THE PROBLEM
In the records, can you give the lines starting at the one containing "This screenshot has width=600, height=440." and ending at the one containing "(x=139, y=402)" again, swapping "ZIP code" for "postal code", changing nothing else, and leaving out the pictures?

ENTRIES SHOWN
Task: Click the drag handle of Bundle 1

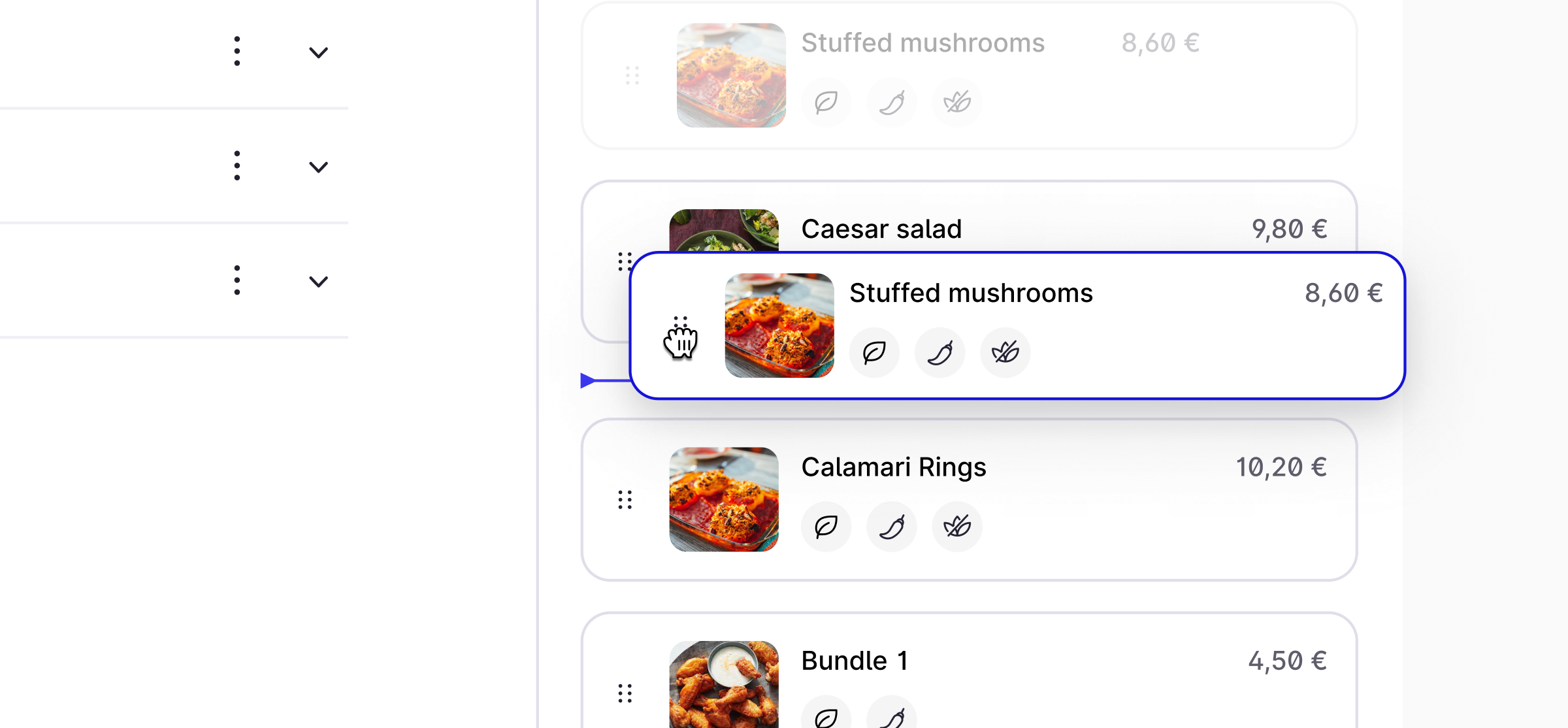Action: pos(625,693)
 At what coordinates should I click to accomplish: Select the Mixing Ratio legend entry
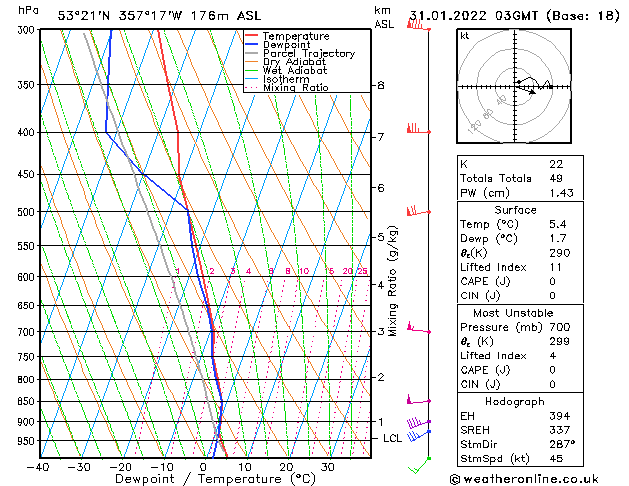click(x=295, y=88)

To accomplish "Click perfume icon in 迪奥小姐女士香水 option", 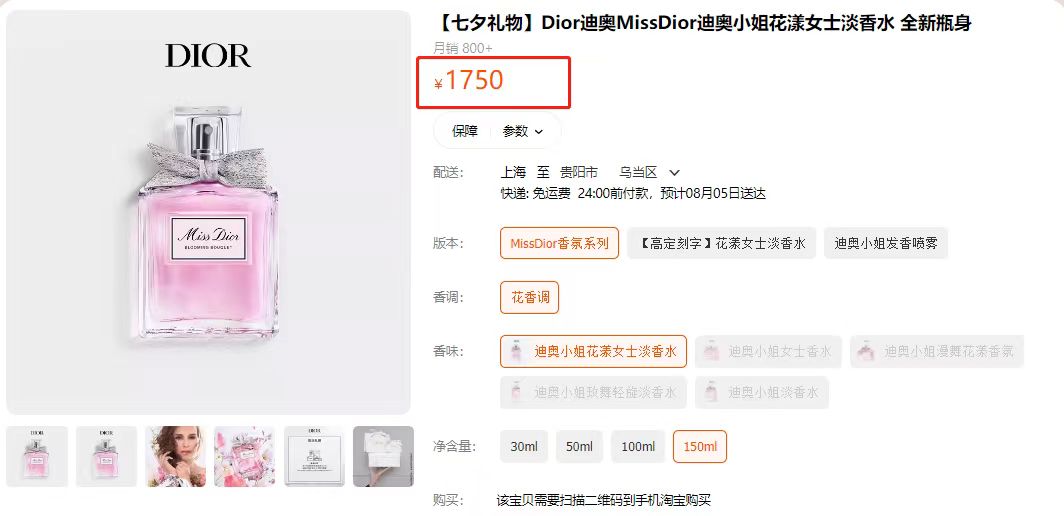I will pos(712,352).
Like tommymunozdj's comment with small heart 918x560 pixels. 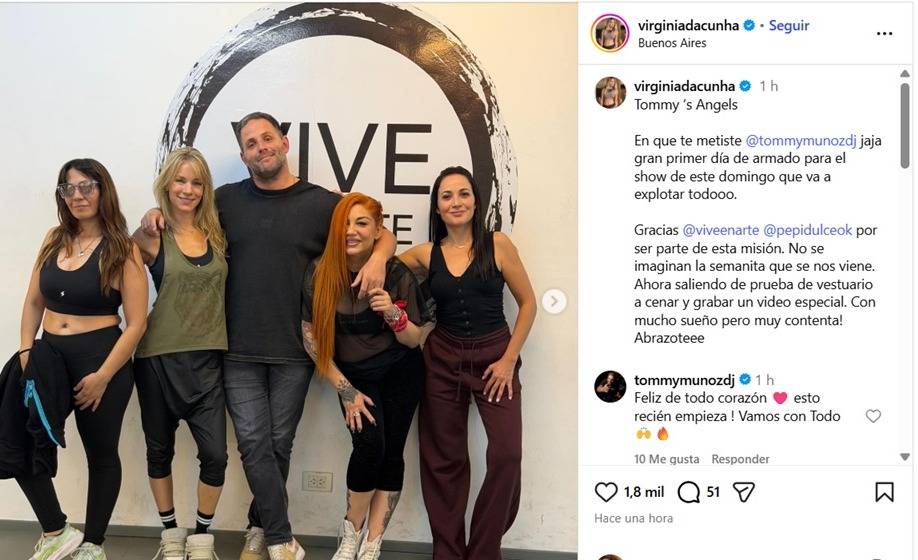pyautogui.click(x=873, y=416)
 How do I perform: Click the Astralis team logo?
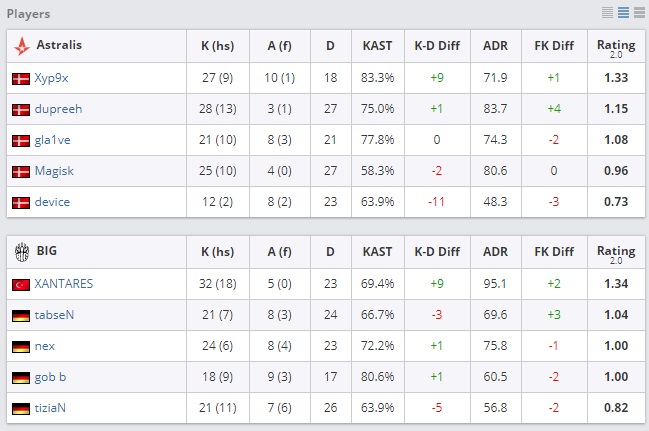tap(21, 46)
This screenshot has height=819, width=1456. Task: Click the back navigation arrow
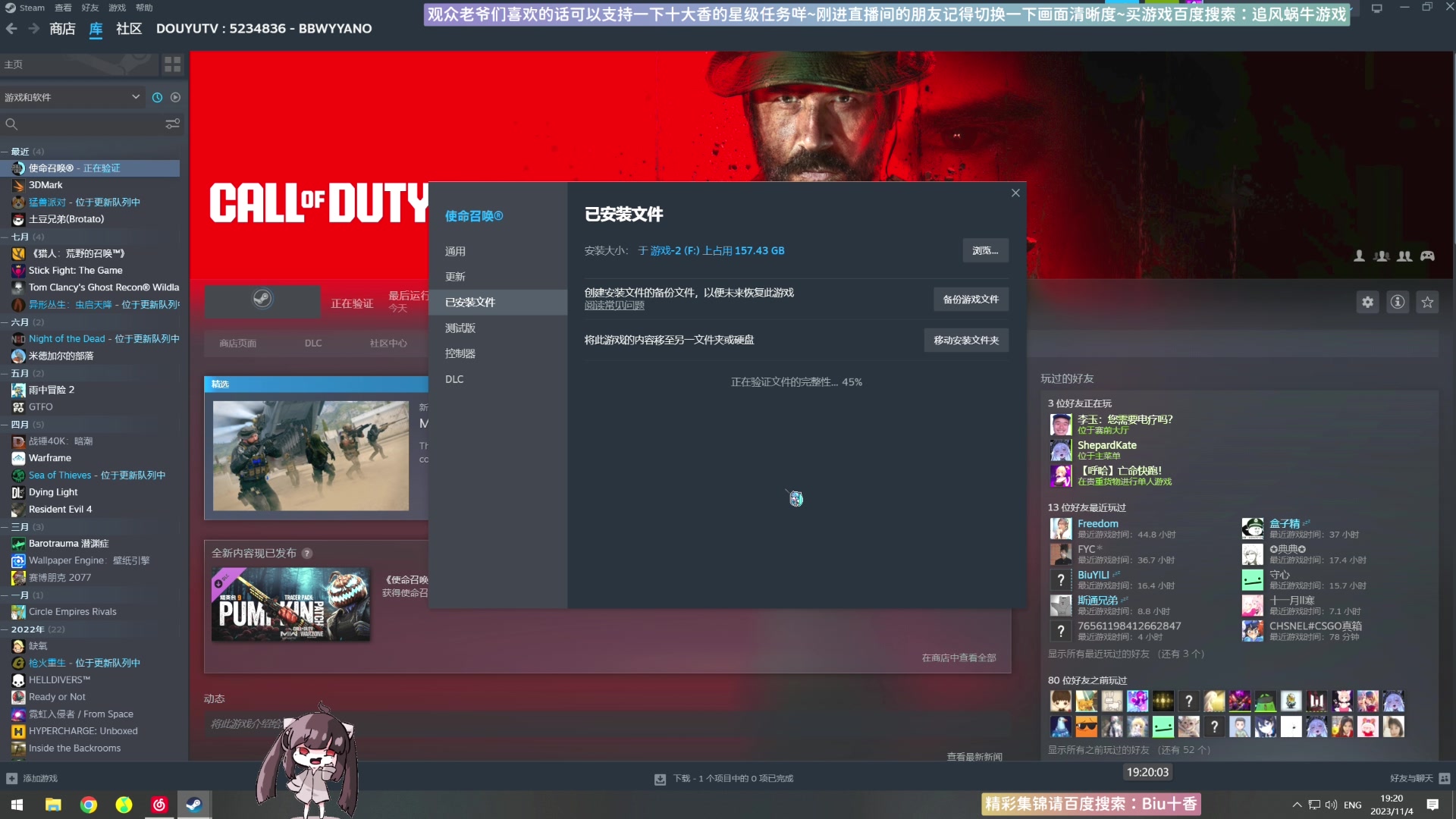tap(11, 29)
---
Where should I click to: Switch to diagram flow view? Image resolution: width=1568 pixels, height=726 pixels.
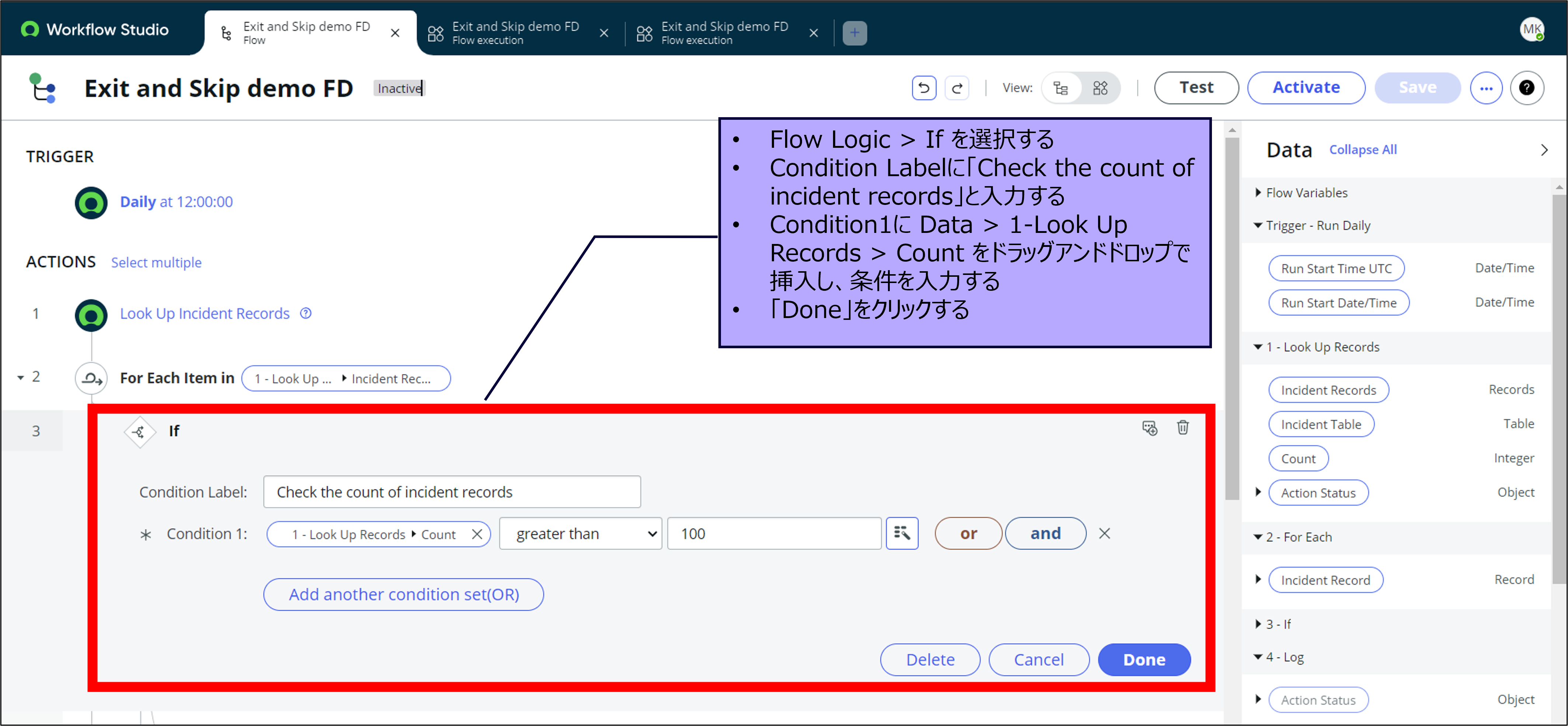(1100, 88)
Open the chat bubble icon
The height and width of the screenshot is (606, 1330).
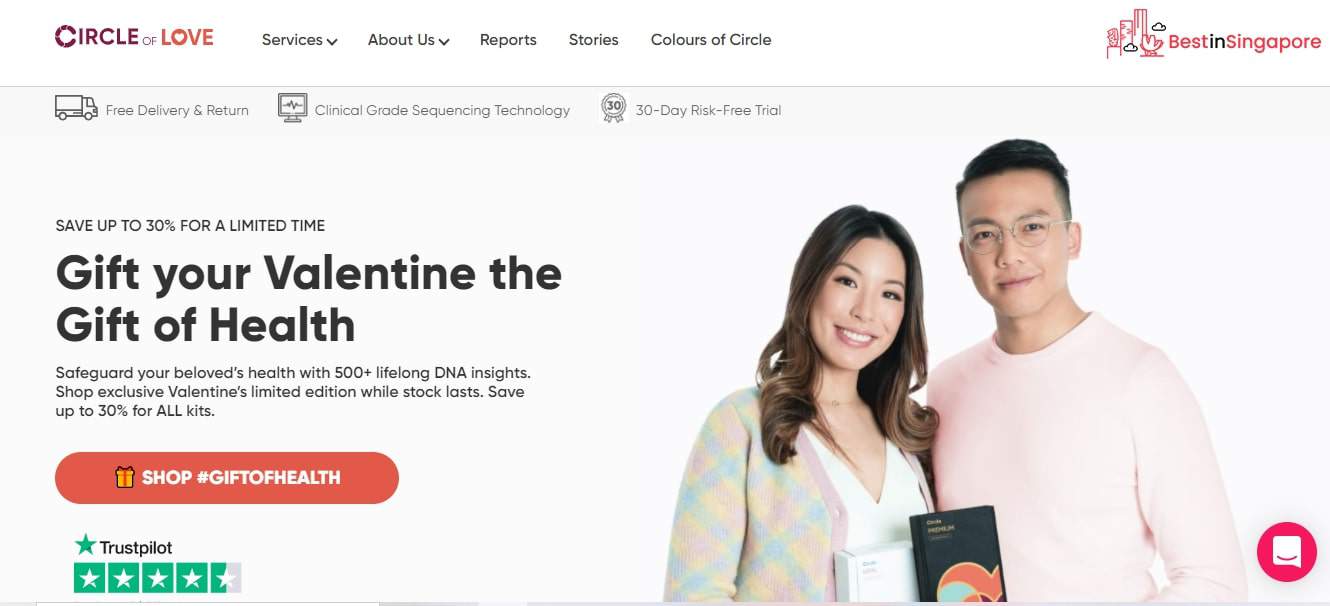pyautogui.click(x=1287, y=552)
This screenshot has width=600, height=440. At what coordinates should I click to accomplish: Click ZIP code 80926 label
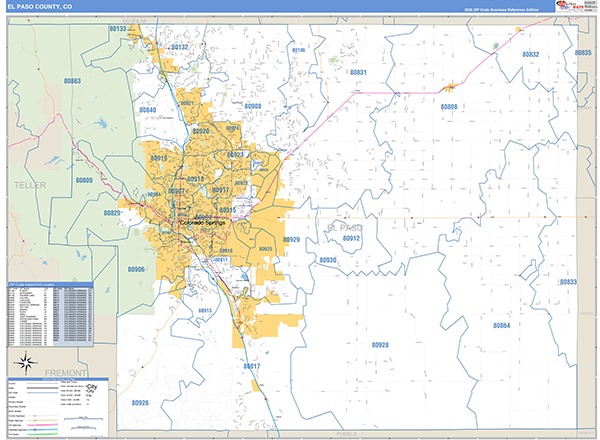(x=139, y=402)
* * *
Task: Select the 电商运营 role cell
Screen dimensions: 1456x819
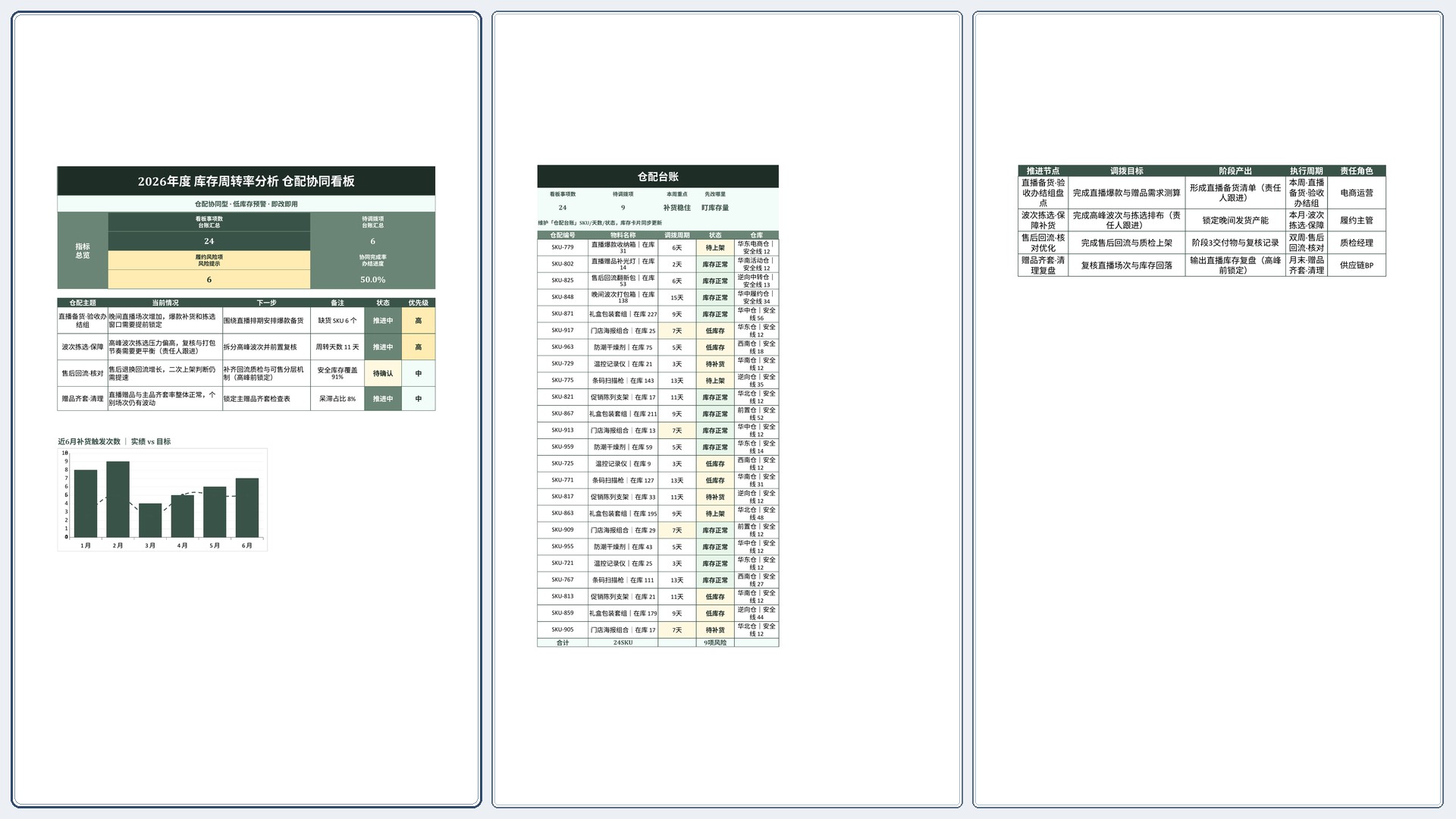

RESPONSE BELOW
This screenshot has width=600, height=440. At what coordinates should I click to accomplish: Click postal code 80926 label
(x=139, y=402)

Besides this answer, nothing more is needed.